Le ministère des Finances a publié hier son bilan annuel des niches fiscales...

Oui, et comme toujours, il est terrifiant et amusant. Rappelons que les niches fiscales, ce sont les systèmes particuliers qui dérogent à la règle fiscale habituelle : réductions, abattements, dérogations, crédits d’impôt, taux particuliers etc. Pourquoi terrifiant ? Parce que l’enveloppe globale des niches fiscales -le mot officiel, c’est dépense fiscale- s’élèvera l’an prochain à 90 milliards d’euros, quatre de plus que cette année. Terrifiant parce qu’il y a environ 430 niches fiscales, les plus sérieuses côtoyant les plus baroques derrière lesquelles se cachent des intérêts variés. Et ce nombre grimpe encore: quatorze ont été créées l’an dernier, quatre supprimées. Parmi les créations, signalons - et on passe à l’amusant : une réduction d’impôt pour la mise à disposition d’une flotte de vélos (ah bon) ; l’étalement de l’imposition des primes des sportifs médaillés des JO (bon) ; mais aussi des taux réduits de contribution au service public pour l’électricité consommée par des personnes exploitant des installations industrielles électro-intensives – là on imagine des heures de lobbying à Bercy parce qu’il y en a pour 320 millions d’euros. En revanche, sachez qu’a été supprimée l’exonération des bénéfices issus de la culture d’arbres truffiers. Cela coûtait un million d’euros par an. C’était assez ciblé ! On pourrait s’amuser longtemps avec cette liste. Cela étant, les crédits d’impôt compétitivité et recherche, l’abattement de 10 % sur les retraites et le crédit d’impôt pour emplois à domicile sont les plus lourds.

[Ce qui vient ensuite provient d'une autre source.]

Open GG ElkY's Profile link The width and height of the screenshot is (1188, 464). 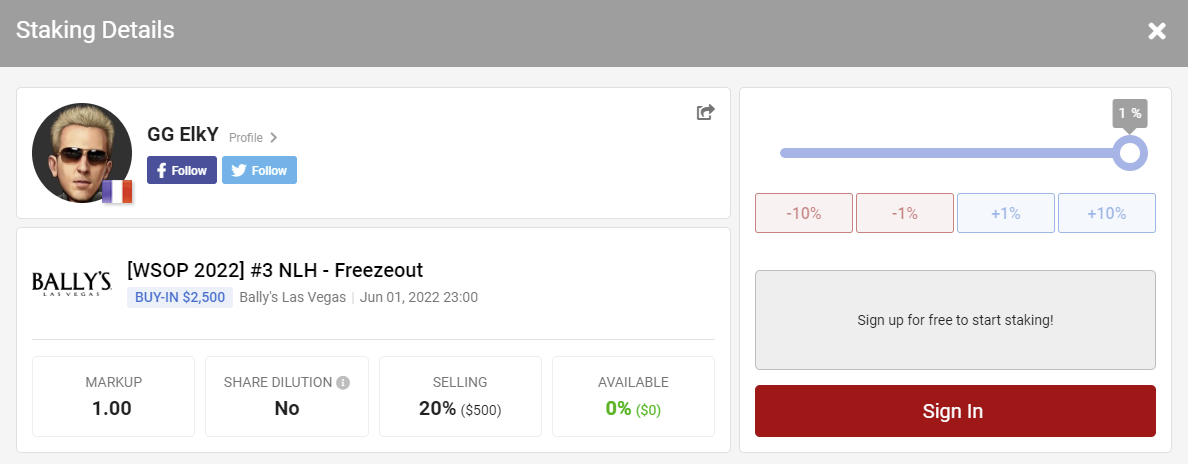pyautogui.click(x=253, y=138)
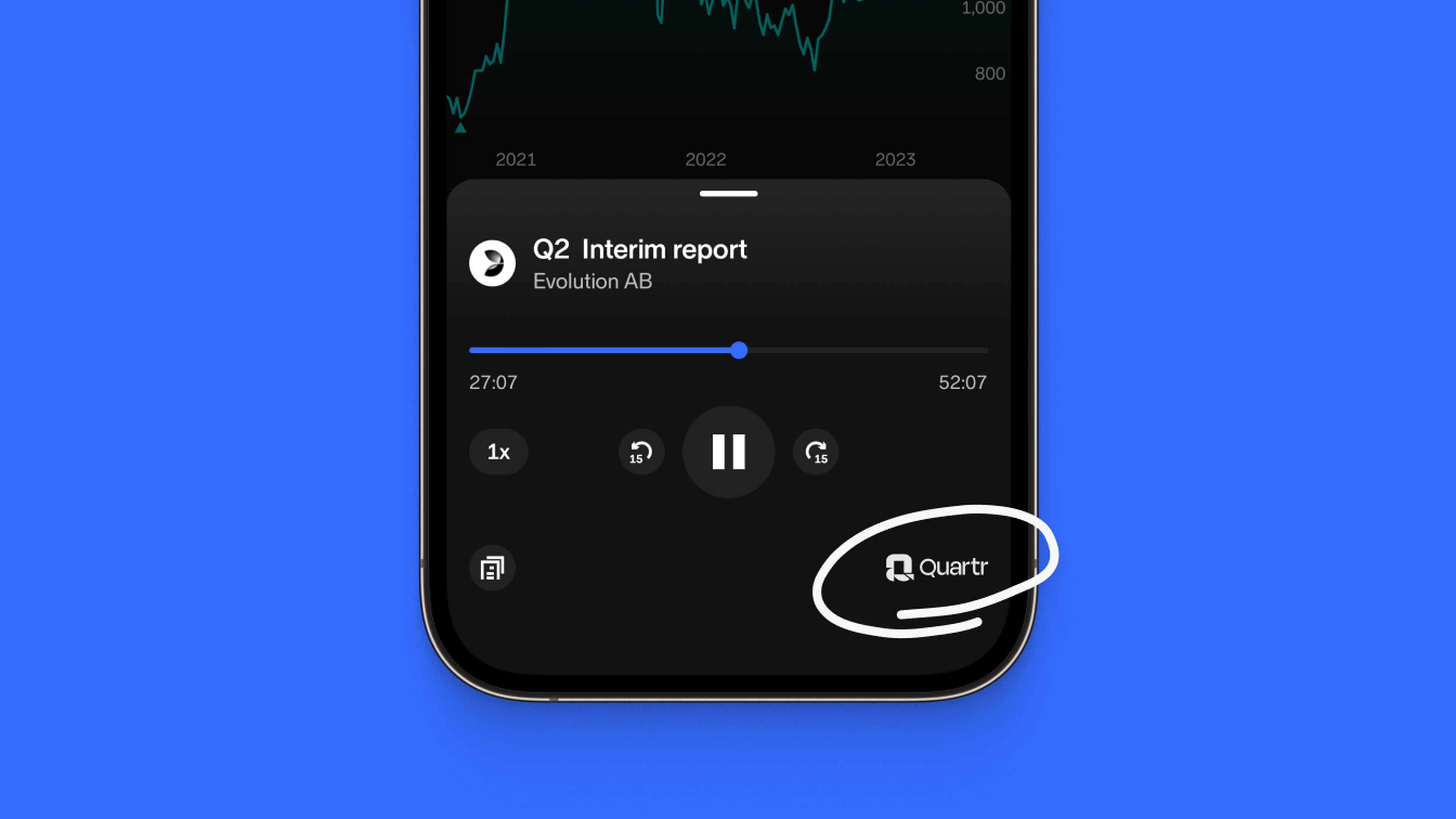Viewport: 1456px width, 819px height.
Task: Pause the Q2 Interim Report playback
Action: tap(728, 451)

Mais faut-il raser ces niches fiscales ?

Absolument pas. On entend souvent ça : il faut fermer les niches, tout mettre à l’équerre en rangs par trois et en file indienne. Mais un : à chaque fois que l’on supprime une réduction d’impôt, on augmente l’impôt ; deux et surtout : il est normal qu’une politique fiscale ait des objectifs, ne soit pas neutre, veuille soutenir par exemple les familles, tels types d’emplois et d’investissements. En revanche, c’est vrai les niches sont un témoin de la complexité, de l’instabilité de notre système. Le sentiment de justice n’en sort pas grandi. Et on a du mal à comprendre qu’une politique puisse poursuivre 430 objectifs différents. Pourquoi pas un coup de balai pour revenir à 100 en redistribuant à tous ce que l’on prendrait à quelques uns ?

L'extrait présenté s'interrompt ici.